In its recent financial statements, which revealed a £1.3 billion loss, it designated involvement with housing associations as a ‘non-core activity’.

A spokesperson confirmed this means it will now move to end its dealings with housing associations, and has already got in touch with its clients to consult on its plans for exit. A handful of landlords which remain in the core pile will continue to have dealings with the bank.

Tony Stacey, chief executive of South Yorkshire Housing Association, said the 6,000-home landlord had used the Co-op as a clearing bank but would now transfer to Barclays.

He said SYHA has two loans totalling £1 million with the bank, but does not yet know what will happen to them.

‘It is sad that an ethical bank that would make such an obvious choice for housing associations is no longer available,’ he said.

Sarah Gooden, a partner at law firm Trowers & Hamlins banking department, said the bank would have to respect its existing contracts and could not call in or cancel loans.

‘They are likely to try to find somebody to buy their loan book off them,’ she said. ‘One issue for their customers is that they are not going to be concerned about getting new business.’

She said this could mean the bank would be reluctant to approve mergers, or loans to subsidiaries and may look to call in or reprice loans due to technical breaches of covenants.

The Co-op’s loan book with the sector largely consists of small loans to small and medium-sized landlords and some syndicated loans of up to £50 million.

It picked up the housing association loan book of Britannia Building Society when it took over the company in 2009.

Howard Webb, a director at consultancy Capita, said: ‘Any loss is negative, but I don’t think they were ever a huge player in the market.’

The Co-operative group revealed a £2.5 billion annual loss last week across all its services, the worst in its 150-year history.

The group lost control of the bank in December last year  to US hedge funds.
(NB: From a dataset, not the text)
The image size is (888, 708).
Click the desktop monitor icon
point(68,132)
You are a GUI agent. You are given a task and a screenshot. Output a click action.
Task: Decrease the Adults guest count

It retains a 30 per cent share in the bank

In May last year, a £1.5 billion black hole in the banking arm’s finances was revealed, which has become the £1.3 billion loss.

UPDATE: A spokesperson from the Co-operative said on Monday that the bank will continue to support its social housing customers that typically have turnover of less than £25 million and borrowing requirements of less than £5 million, and consider new customers based on the same criteria.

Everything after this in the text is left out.